APRIL 28 is the traditional memorial of ST. LOUIS MARY DE MONTFORT (1716).

Louis Marie Grignion was born in Montfort, Brittany, France on January 31, 1673. He was the son of Jean Baptiste Grignion, a Crown lawyer of the town and the Parliament and a treasurer of the factory of St. Jean. He was an honored official and of little means. Louis-Marie was one of the eleven children of eighteen who survived childhood. The father had a bad temper, which Louis-Marie seems to have inherited, yet worked all his life to control.

The child demonstrated great docility and qualities of virtue. By age 4, he could console his mother by words that are unavailable to a toddler. It was as if God had put the words into his mouth. Little Louis learned quickly and taught other children the catechism.

At age 12, Louis entered St. Thomas’s, a Jesuit college. He learned care of the poor and sick and self-mortification, and he realized his vocation there. To Louis, the priesthood meant total servitude and self-sacrifice to God. Once he decided this, he vowed to never have personal possessions. He even decided to give up his surname and went by “De Montfort” after this.

When he went to his assigned seminary, St. Surplice in Paris, he chose to walk the 250 miles. He gave away the money given to him and gave away his new clothes in exchange for pauper’s rags. Louis had to beg for food. Once at the seminary, Louis succeeded well in courses, visited the chapel between classes, self-mortified, stopped and spoke to every statue of the Blessed Virgin and organized an association of “Slaves of Jesus in Mary”. The school administrators tried to break him down to no avail.

Louis was ordained in 1700 and entered the world of spiritual ignorance. Jansenism, a heresy, taught that almost all human frailties caused a separation from hope and chance of forgiveness. It encouraged the withdrawal from Communion as an act of humility. Believers called devotion to the Merciful Heart of Jesus as a sin of presumption and devotion to the Immaculate Heart of Mary as a sin of idolatry. This spread to bishops and priests, too.

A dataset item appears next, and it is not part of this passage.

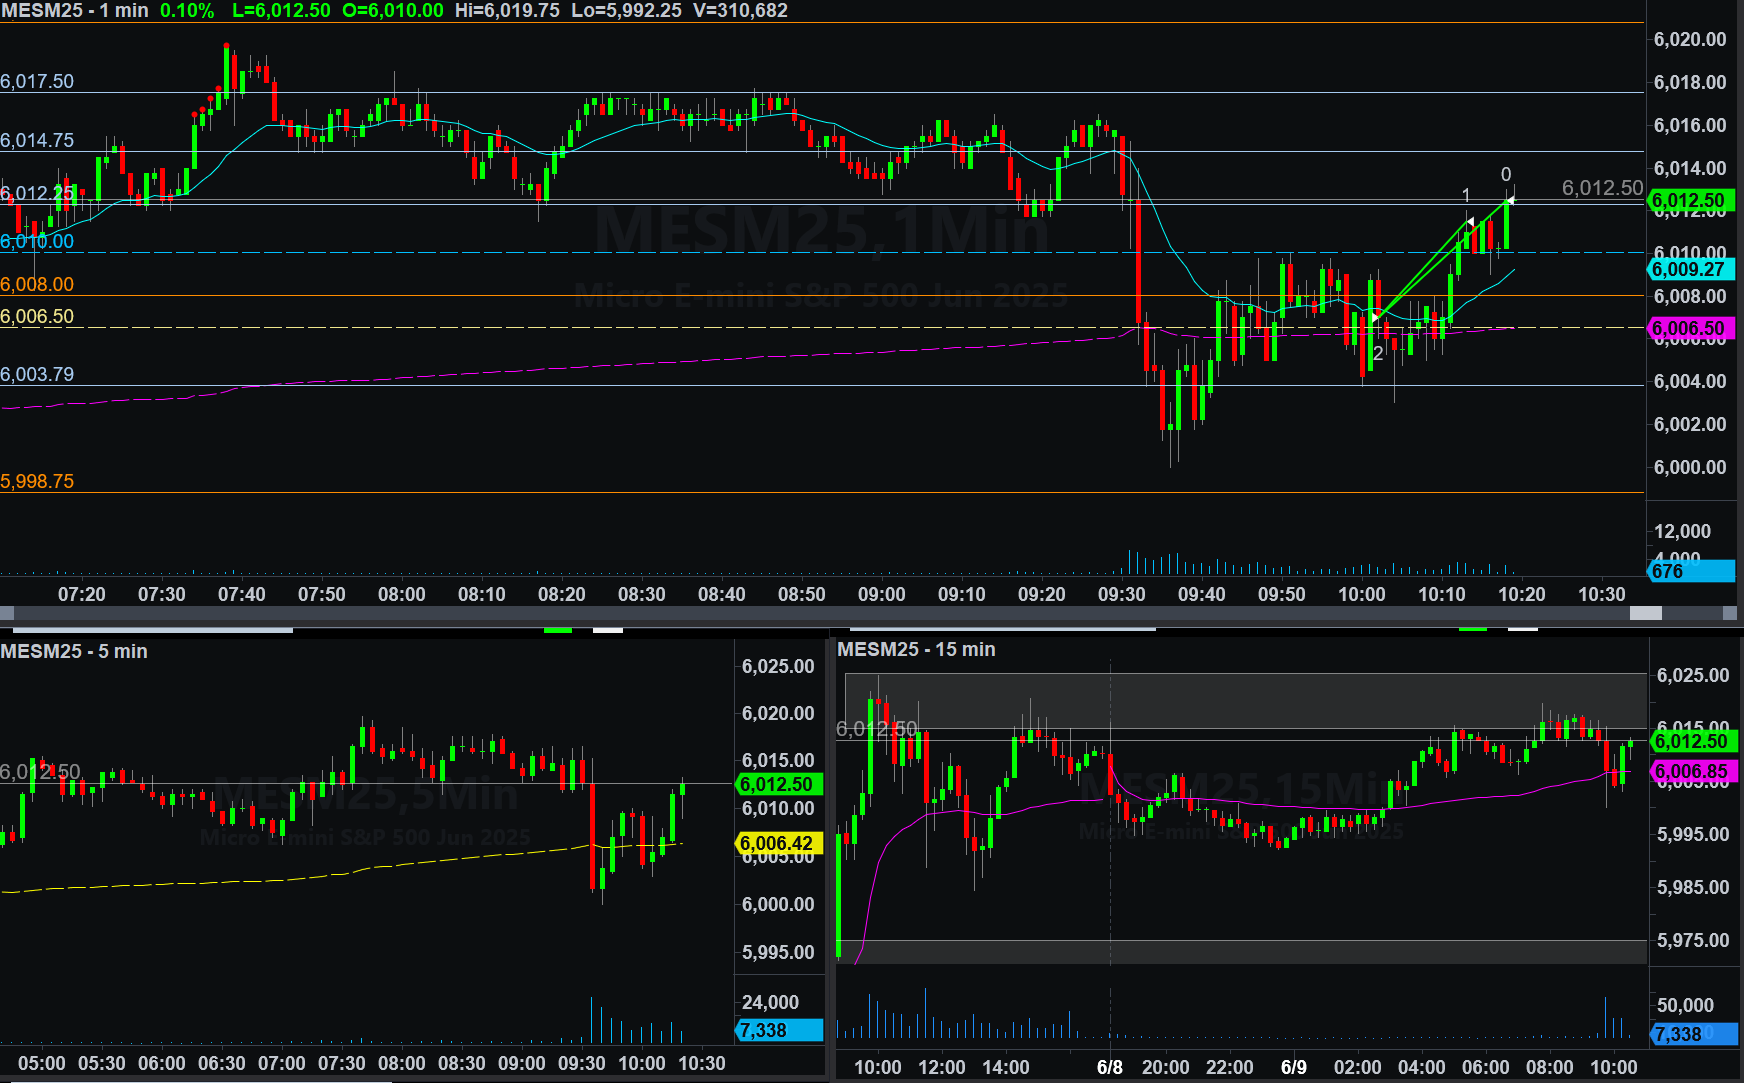Click the 6/9 date label on 15-min axis
This screenshot has height=1083, width=1744.
tap(1293, 1067)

Waiting almost a year to be allowed to preach, Louis took to the streets of towns, like Poitiers, where he addressed the poor and ill, especially. The populace were so enthralled that they begged the bishop to give him a position. He was assigned a very badly run hospital that catered to the poor. Louis reorganized the hospital, and worked side by side with the workers, caring and preaching simultaneously.He was condemned for it. Complaints mounted until the bishop forbade him to say Mass. Louis quit.

For several years, this pattern was followed. His reputation proceeded him. He preached Faith and the Rosary, the poor listened and he got into trouble with the bishops. He left.

In 1706, Louis walked to Rome to visit the Pope. After explaining his position, Louis was granted the status of “missionary apostolate”. He had the blessings of the Pope to go wherever and preach. For the next ten years, he preached compelling tracts and wrote. He converted many, having great success in the Vendee, the area where the French revolutionaries met with the greatest resistance 70 years later.

He became a virtual working machine, writing a number of books on Mary, composing 20,000 simple hymns for the villages he went to, and organizing two religious orders, Sisters of Divine Wisdom, who cared for the poor, and Missionaries of the Company of Mary, who also went out to preach. There were two attempts on his life, a poisoning and a beating, but he survived both. He begged and walked to sustain himself.

Worn out, Louis Marie de Montfort, died, holding a cross on one arm and a statue of the Blessed Virgin in the other. He was only 43.

Pope Pius XII canonized him in 1947.

If you say the Rosary faithfully until death, I do assure you that, in spite of the gravity of your sins you shall receive a never fading crown of glory.